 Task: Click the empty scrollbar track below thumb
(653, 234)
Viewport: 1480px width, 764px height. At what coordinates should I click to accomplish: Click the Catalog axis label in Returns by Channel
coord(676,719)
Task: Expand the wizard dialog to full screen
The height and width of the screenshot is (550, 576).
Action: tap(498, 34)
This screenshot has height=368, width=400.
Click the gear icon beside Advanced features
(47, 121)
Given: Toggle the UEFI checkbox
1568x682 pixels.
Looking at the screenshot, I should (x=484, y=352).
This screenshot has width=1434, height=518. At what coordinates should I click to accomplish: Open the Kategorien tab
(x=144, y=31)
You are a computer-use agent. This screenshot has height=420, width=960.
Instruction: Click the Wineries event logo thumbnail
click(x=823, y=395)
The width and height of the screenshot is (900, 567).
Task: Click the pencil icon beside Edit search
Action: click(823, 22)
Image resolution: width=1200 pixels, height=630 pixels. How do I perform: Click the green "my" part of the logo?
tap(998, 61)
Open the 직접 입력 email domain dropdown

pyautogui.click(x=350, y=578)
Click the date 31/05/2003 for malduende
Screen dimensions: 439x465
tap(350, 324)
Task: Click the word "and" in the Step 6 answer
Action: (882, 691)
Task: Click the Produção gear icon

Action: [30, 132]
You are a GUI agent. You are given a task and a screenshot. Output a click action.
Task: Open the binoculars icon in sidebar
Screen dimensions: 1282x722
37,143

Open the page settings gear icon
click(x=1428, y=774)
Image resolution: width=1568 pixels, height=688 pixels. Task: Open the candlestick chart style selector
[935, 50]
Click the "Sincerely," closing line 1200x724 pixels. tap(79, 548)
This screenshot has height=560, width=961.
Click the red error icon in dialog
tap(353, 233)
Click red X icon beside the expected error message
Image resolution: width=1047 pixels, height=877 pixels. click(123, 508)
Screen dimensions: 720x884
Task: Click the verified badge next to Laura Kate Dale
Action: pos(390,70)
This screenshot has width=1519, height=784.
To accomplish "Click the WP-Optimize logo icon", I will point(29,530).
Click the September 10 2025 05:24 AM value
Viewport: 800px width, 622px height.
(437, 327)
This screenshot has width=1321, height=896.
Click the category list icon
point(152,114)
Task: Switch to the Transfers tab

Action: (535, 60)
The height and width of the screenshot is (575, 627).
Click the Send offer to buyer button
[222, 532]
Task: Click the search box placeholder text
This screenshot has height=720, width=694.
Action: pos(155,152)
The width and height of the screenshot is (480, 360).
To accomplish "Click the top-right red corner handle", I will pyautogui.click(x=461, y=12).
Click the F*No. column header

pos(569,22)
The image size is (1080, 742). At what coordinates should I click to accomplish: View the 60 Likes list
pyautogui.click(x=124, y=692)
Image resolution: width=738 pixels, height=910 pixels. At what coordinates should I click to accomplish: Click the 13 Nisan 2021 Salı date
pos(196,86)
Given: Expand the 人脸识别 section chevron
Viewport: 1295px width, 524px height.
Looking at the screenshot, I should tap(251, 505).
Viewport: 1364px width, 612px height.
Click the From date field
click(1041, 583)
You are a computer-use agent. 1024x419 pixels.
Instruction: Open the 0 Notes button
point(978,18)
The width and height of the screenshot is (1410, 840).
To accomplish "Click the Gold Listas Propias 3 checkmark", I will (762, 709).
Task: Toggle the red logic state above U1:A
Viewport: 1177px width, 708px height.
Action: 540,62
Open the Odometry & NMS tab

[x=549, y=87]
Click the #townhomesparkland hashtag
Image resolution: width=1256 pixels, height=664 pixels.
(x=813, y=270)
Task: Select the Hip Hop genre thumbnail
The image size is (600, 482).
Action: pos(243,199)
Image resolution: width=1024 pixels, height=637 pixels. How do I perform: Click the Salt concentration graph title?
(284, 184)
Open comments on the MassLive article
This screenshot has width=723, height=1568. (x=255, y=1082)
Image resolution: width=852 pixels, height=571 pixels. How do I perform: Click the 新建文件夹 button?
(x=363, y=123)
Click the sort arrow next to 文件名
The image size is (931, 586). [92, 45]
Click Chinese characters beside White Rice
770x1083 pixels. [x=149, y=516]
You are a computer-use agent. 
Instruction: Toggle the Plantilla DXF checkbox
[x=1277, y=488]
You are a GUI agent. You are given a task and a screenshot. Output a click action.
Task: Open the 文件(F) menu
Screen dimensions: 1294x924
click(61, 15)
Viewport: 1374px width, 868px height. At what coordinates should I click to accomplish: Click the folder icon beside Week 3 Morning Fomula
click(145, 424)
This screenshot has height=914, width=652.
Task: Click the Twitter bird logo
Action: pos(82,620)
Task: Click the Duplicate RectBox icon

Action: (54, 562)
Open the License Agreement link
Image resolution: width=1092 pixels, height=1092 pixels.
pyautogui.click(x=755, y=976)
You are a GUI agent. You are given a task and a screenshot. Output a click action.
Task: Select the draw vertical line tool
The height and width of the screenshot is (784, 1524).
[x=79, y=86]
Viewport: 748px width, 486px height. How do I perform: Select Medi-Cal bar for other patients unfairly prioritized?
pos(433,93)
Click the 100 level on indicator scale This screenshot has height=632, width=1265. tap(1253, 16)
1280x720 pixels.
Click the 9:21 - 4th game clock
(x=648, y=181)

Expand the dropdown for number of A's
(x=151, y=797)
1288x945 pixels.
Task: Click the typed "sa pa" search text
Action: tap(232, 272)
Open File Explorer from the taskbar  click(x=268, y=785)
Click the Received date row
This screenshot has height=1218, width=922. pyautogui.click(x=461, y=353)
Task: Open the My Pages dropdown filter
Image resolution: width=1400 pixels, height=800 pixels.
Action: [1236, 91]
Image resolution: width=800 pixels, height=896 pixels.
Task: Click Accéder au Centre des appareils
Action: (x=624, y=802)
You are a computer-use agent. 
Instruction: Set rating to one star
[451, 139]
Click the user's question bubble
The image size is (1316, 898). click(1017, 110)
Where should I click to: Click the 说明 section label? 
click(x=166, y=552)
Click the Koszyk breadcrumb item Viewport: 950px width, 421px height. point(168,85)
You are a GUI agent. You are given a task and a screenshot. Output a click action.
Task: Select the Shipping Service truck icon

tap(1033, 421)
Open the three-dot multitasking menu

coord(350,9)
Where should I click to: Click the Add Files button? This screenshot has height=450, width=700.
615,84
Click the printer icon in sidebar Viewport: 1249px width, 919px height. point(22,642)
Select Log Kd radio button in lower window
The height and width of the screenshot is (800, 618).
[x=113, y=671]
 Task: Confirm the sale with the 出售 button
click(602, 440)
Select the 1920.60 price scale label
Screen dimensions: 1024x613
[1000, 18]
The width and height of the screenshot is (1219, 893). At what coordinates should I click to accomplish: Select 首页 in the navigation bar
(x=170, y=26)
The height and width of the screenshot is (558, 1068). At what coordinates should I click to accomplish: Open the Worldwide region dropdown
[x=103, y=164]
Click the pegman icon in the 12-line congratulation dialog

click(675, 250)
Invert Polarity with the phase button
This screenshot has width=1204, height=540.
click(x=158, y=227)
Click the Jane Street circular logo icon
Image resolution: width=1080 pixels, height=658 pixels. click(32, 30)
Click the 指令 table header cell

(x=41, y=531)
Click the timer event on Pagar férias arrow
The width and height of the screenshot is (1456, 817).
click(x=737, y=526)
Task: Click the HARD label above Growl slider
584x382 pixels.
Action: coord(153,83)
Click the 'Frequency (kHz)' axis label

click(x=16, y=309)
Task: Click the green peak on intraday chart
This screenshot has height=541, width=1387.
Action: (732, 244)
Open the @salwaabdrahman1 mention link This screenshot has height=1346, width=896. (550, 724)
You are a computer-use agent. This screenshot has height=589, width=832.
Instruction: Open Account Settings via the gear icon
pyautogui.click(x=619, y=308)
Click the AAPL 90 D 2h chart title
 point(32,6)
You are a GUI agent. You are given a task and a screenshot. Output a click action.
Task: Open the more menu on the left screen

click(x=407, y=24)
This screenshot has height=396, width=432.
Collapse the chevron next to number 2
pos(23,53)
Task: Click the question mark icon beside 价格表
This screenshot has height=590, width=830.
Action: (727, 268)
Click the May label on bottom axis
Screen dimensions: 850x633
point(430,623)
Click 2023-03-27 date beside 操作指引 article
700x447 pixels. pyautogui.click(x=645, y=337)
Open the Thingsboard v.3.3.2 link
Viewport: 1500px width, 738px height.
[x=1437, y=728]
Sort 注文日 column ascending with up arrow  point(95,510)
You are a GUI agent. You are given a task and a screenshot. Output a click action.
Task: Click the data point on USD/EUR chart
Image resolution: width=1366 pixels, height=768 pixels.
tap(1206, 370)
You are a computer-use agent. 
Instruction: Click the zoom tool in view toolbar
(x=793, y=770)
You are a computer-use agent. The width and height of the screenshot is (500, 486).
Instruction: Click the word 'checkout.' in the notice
***
## WHAT IS REQUIRED:
Lines with "computer": return each one from the data above.

## COMPLETED TASK:
You are a computer-use agent. This screenshot has height=420, width=960.
You are a computer-use agent. 1024x419 pixels.
You are a computer-use agent. 
You are a computer-use agent. 
You are a computer-use agent. This screenshot has height=589, width=832.
You are a computer-use agent. 
You are a computer-use agent. The width and height of the screenshot is (500, 486).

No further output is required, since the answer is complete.